Dan Spolar is the Senior Director and Founder of Pinball Project. He said he still enjoys the game he grew up playing.

“As soon as you dip the ball, it’s a world under the glass. It just comes to life, ”he said. “There is nothing else that exists while you are playing pinball.”

He makes sure the machines are in children’s hospitals.

“It just has a big therapeutic benefit,” he said.

The idea for Project Pinball, the charity he founded 10 years ago, was born out of personal experience. While visiting a local hospital, Spolar noticed a broken pinball machine in a corner. He made it his mission to get it going again.

“Finding this machine in the children’s hospital, we discovered the power that a machine like this could give to patients, siblings, families, doctors, nurses, life administrators. of the child, ”he said. “We had seen everyone gathered around this machine.

There were 55 donations and it counts. He’s still on a roll. Chicago is the first stop on a five-city tour to deliver the units, free of charge, to children’s hospitals and Ronald McDonald Houses.

Jennie Ott is Director of Children’s Life and Education at Comer Children’s Hospital.

“We know that children need more than medical treatment,” she said. “We know they need it even more now in the event of a pandemic. … I have seen children who got down in their wheelchairs and who will see the pinball machine and kind of light up.

For years, it was an Elvis-themed pinball machine that entertained patients at South Side Hospital.
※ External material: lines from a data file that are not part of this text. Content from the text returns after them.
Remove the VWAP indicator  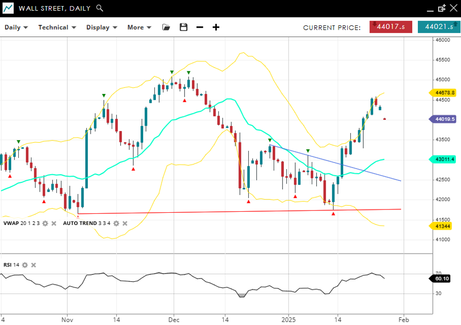(x=54, y=224)
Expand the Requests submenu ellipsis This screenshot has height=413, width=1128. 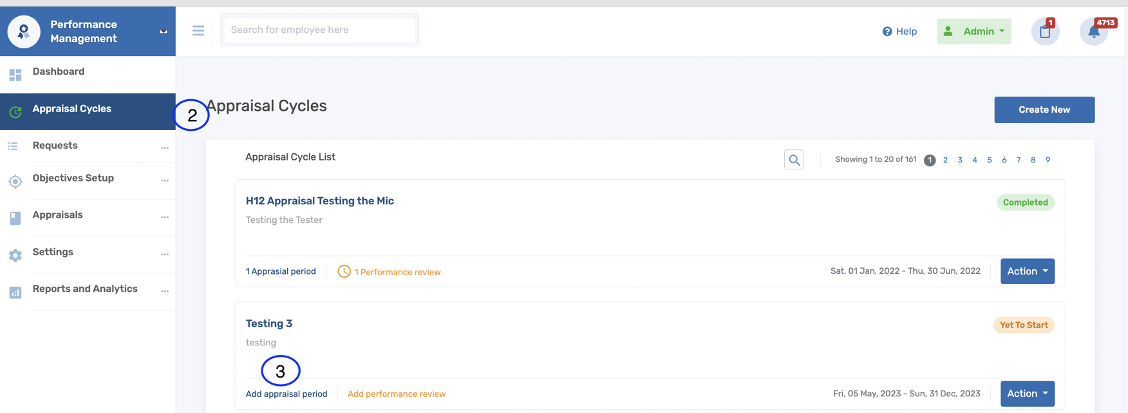click(x=165, y=148)
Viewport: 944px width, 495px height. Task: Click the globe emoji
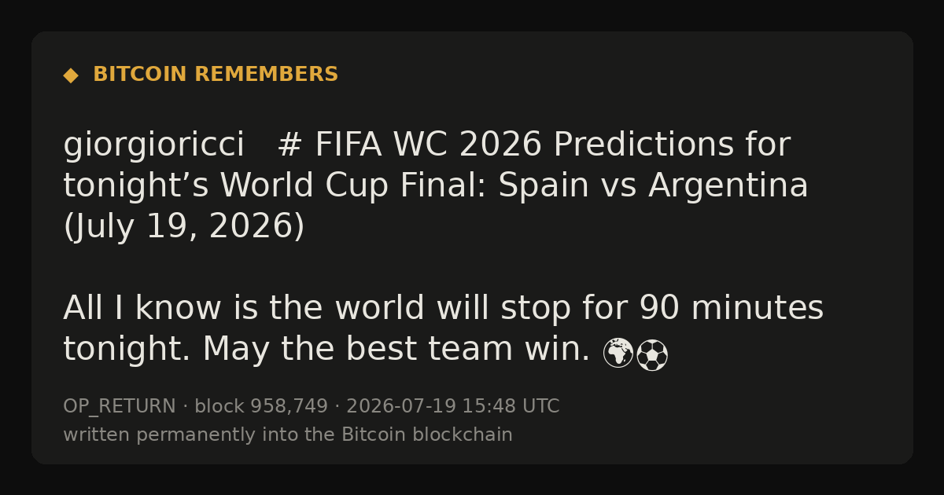click(x=618, y=353)
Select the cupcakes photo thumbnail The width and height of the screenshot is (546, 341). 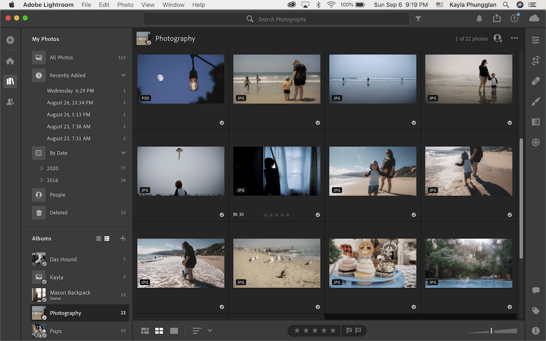[x=373, y=263]
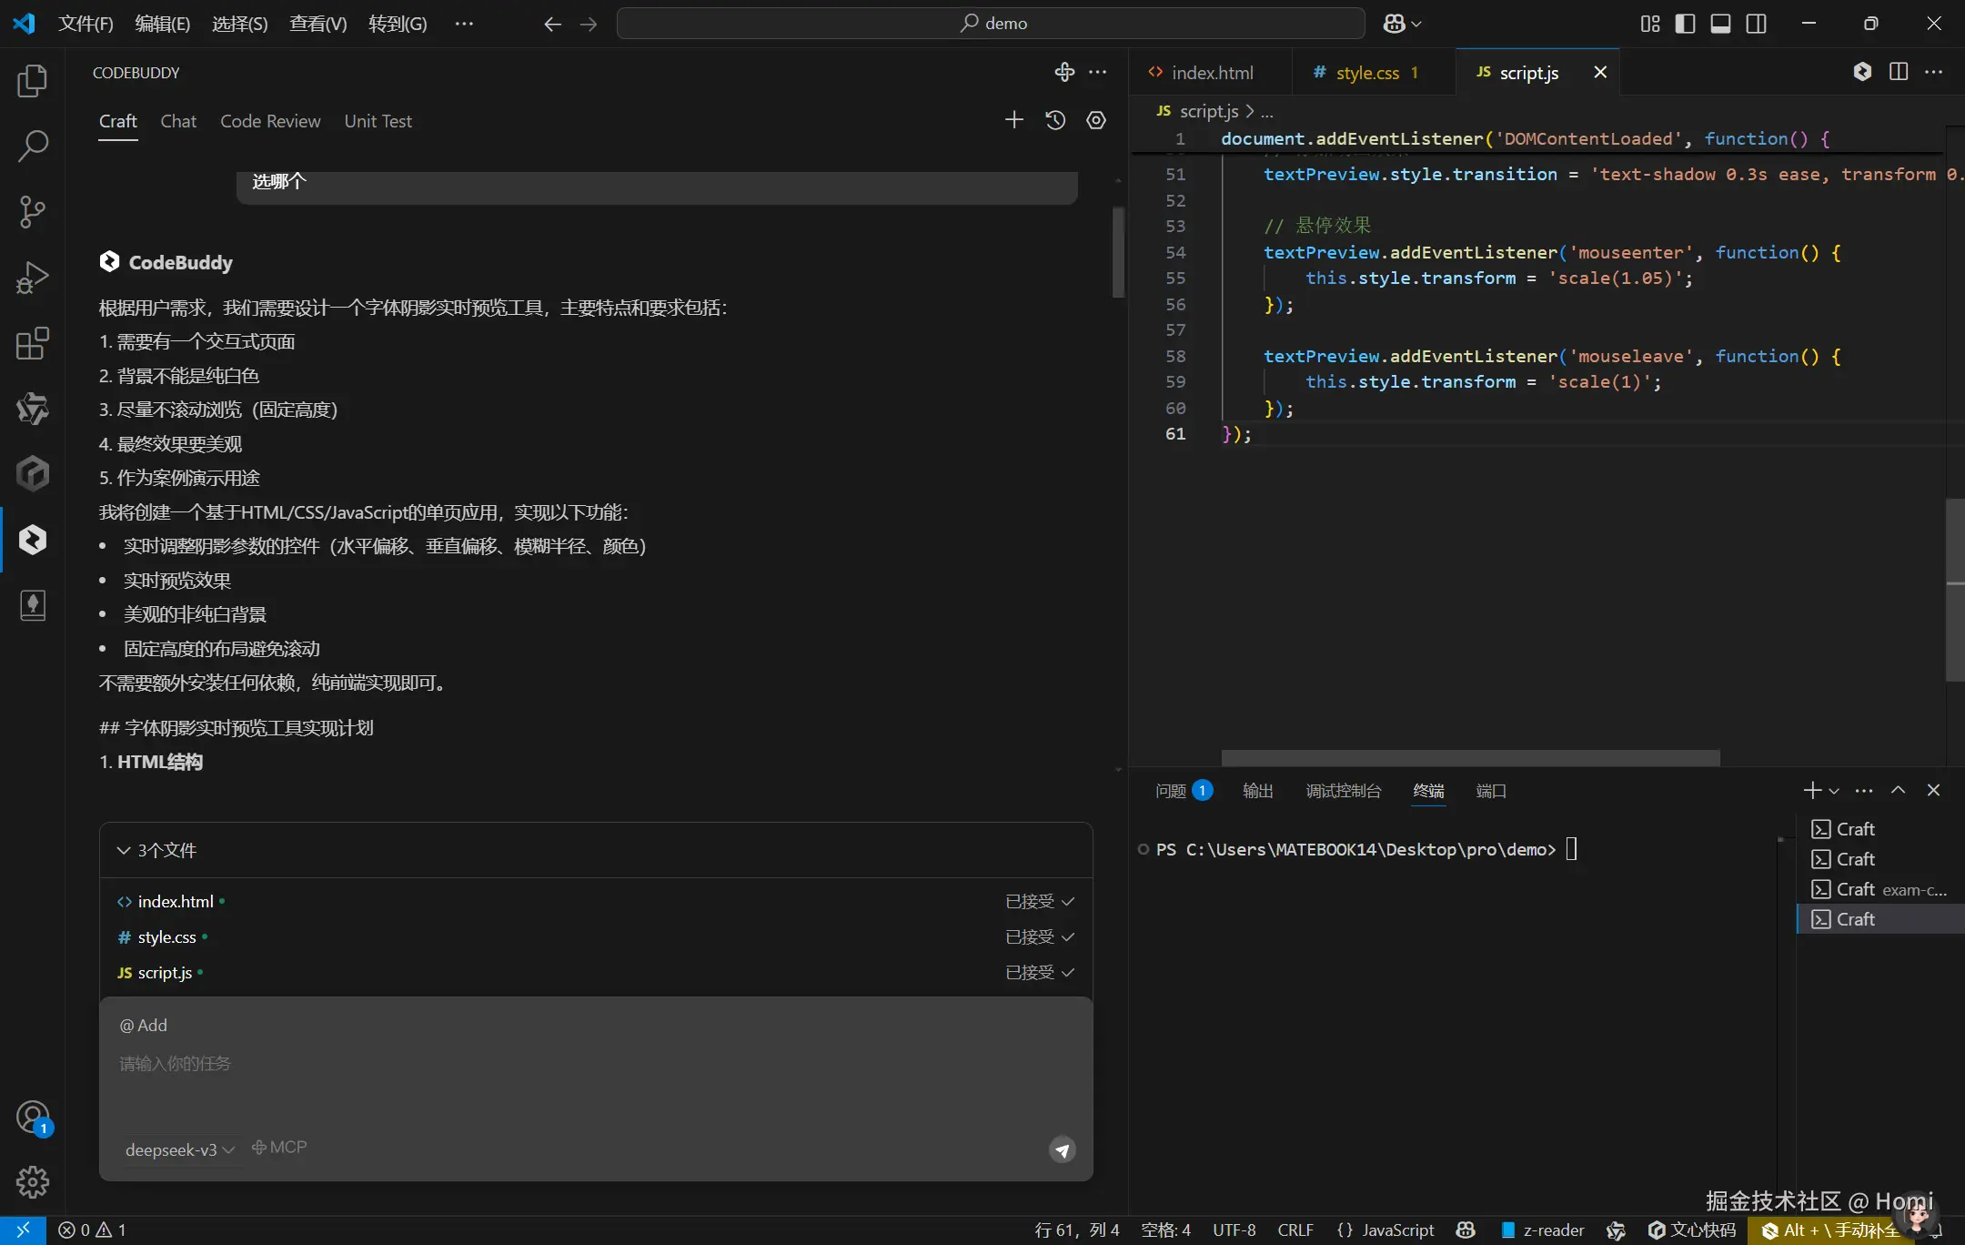The height and width of the screenshot is (1245, 1965).
Task: Open Source Control view
Action: pyautogui.click(x=33, y=211)
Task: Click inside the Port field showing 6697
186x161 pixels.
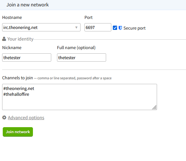Action: click(x=98, y=27)
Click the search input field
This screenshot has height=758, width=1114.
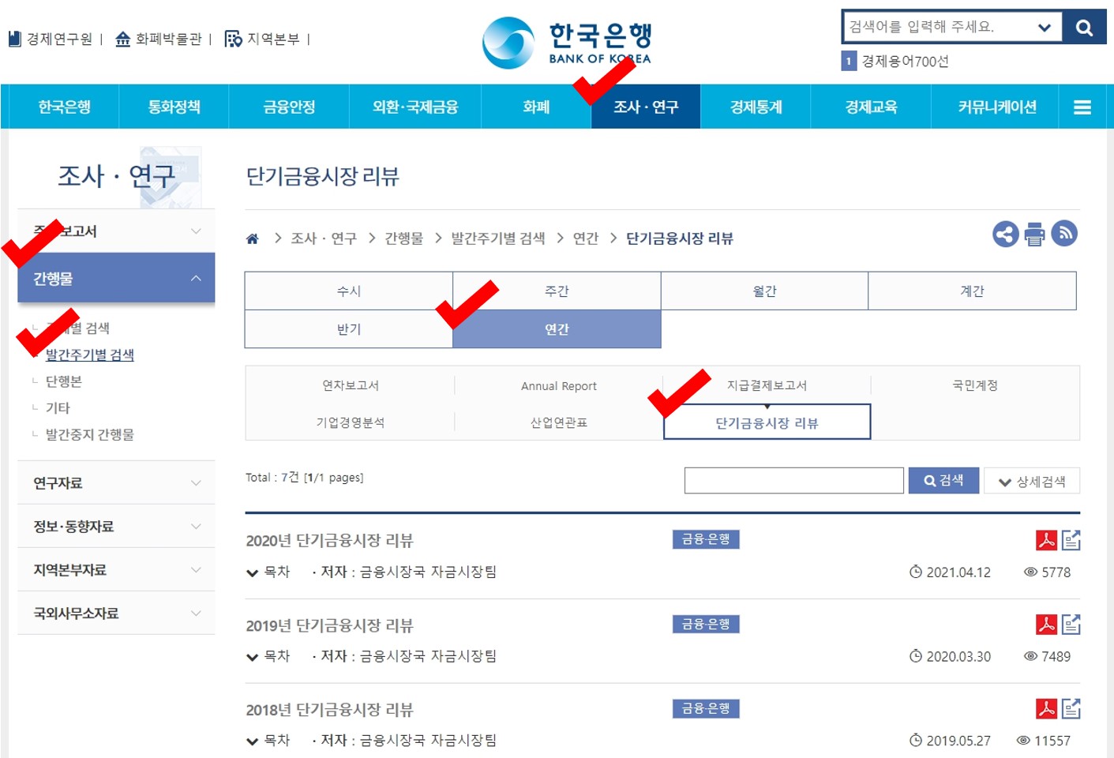click(x=793, y=480)
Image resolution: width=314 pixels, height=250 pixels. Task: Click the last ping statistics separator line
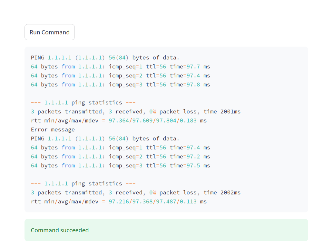point(83,184)
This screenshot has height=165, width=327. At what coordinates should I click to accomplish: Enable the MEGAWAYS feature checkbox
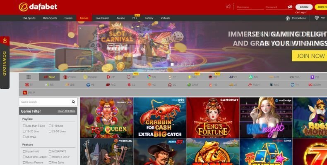click(x=50, y=151)
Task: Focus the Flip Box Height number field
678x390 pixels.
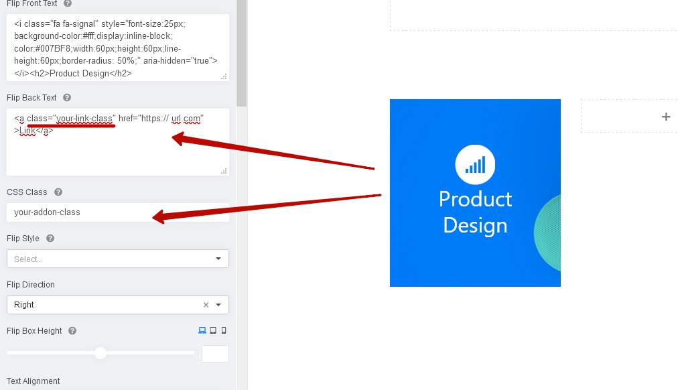Action: (x=215, y=354)
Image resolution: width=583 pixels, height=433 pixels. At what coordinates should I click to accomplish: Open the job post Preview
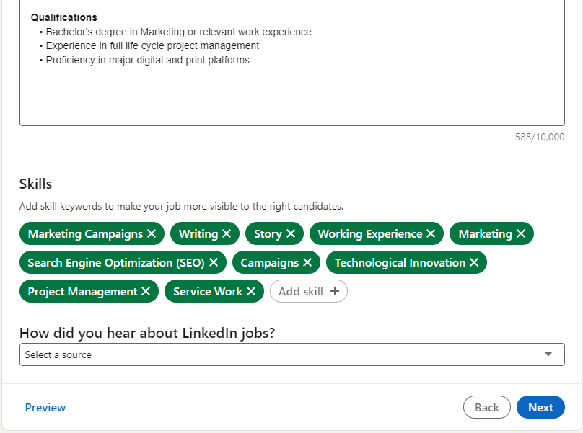pyautogui.click(x=45, y=407)
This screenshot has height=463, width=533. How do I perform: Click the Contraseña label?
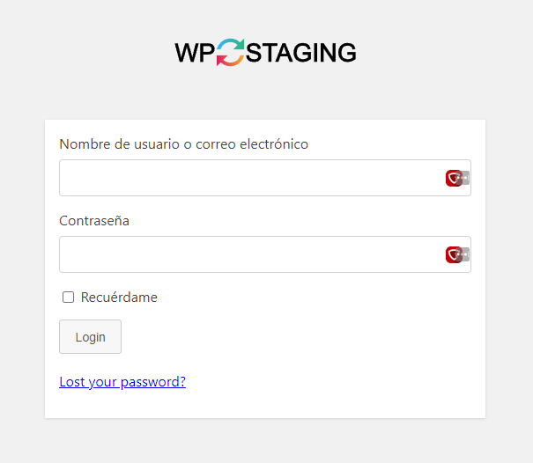point(94,221)
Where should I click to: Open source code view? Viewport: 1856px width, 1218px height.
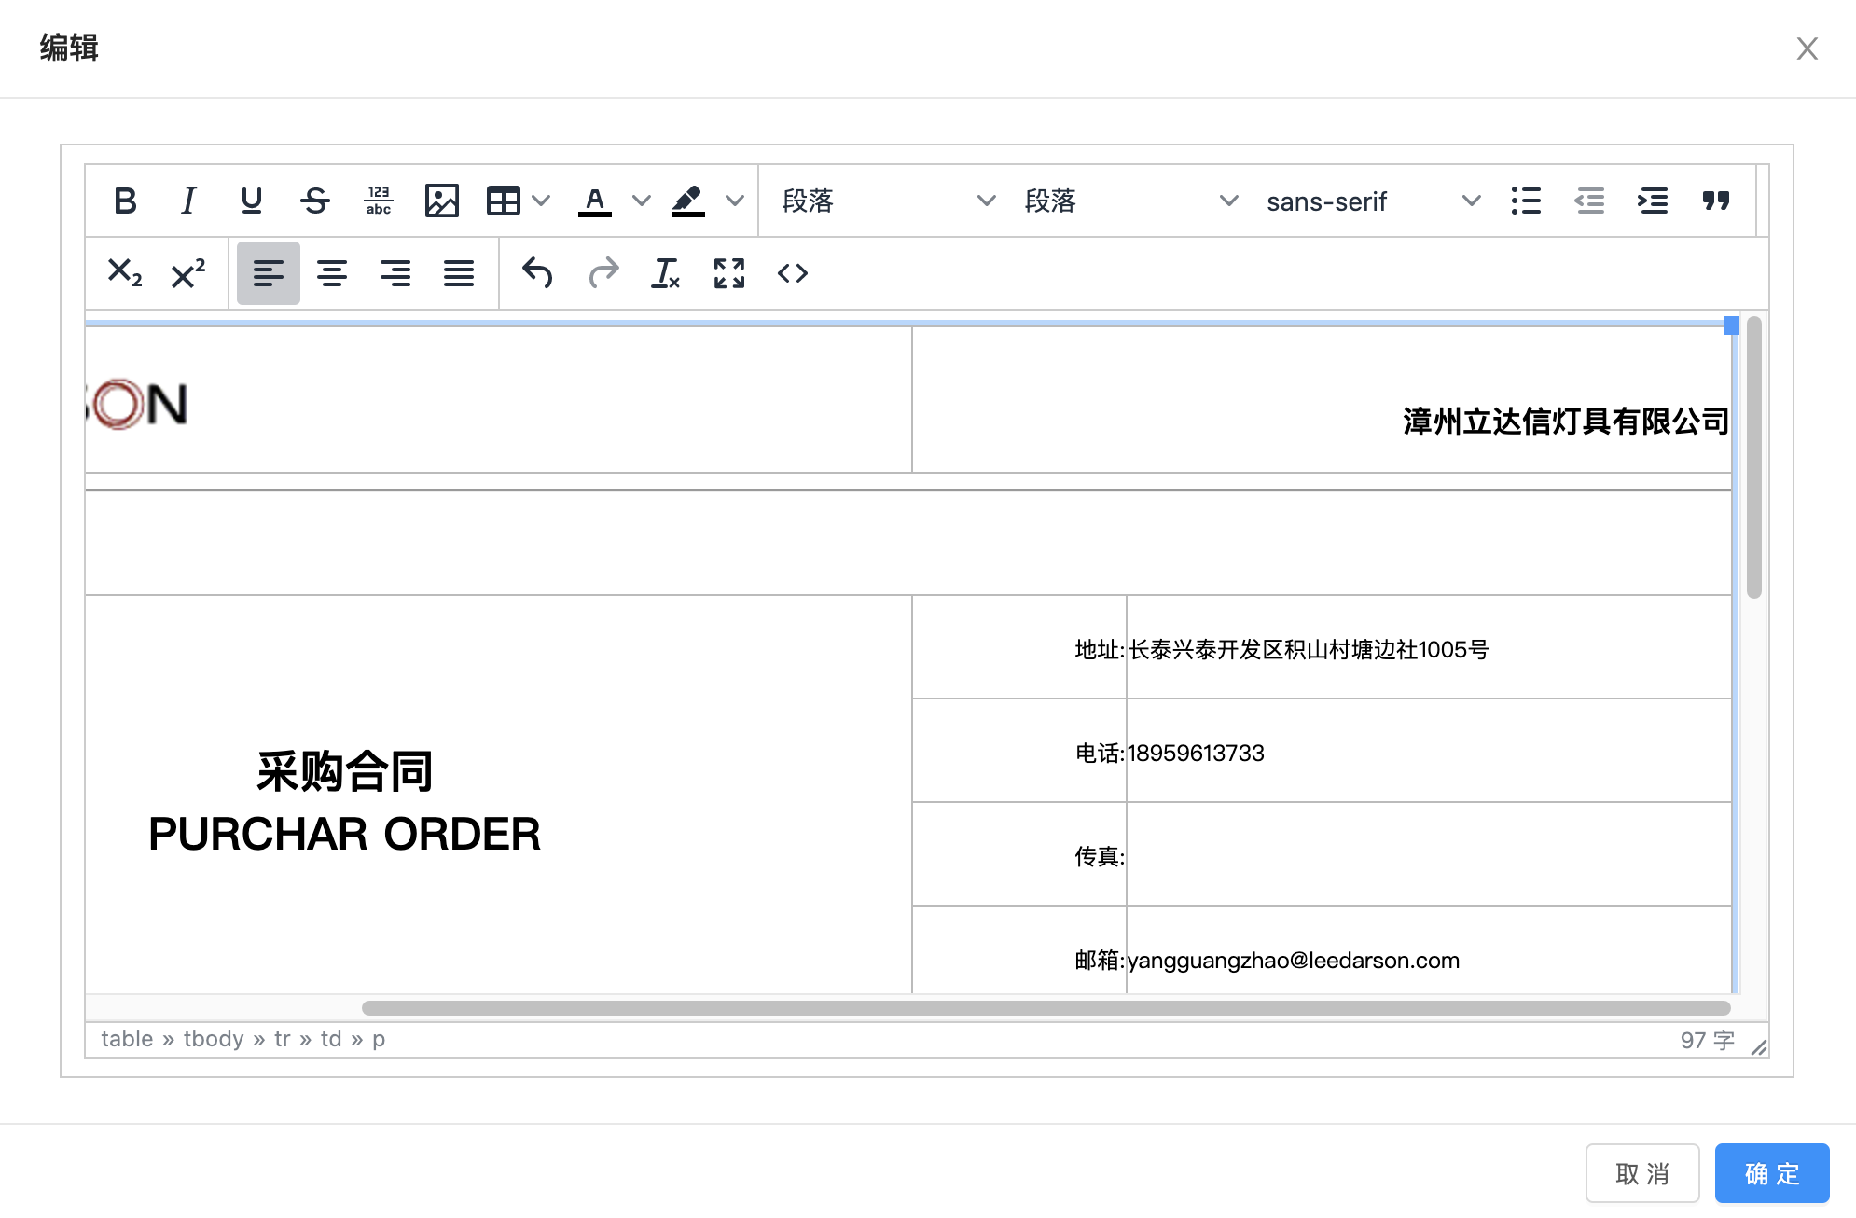(792, 273)
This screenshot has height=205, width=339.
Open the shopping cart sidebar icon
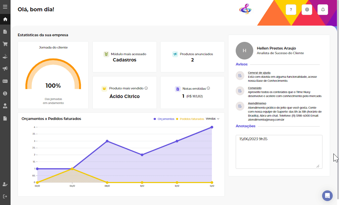(5, 44)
Now, thanks to Project Pinball, it’s the Beatles taking a walk in the teenage living room.

“Play is the cornerstone of children’s development and growth and it’s how children experience the world,” said Ott. “And I think that’s the beauty of the new pinball machine.”

“You can’t just sit on a couch and play pinball,” Spolar said. “You have to stand in front of the machine. And it’s very physical. It has excellent real-time hand-eye coordination. … The only benefit we know these machines provide pleases me.

Project Pinball doesn’t just buy the machines, the organization provides lifelong maintenance to each unit.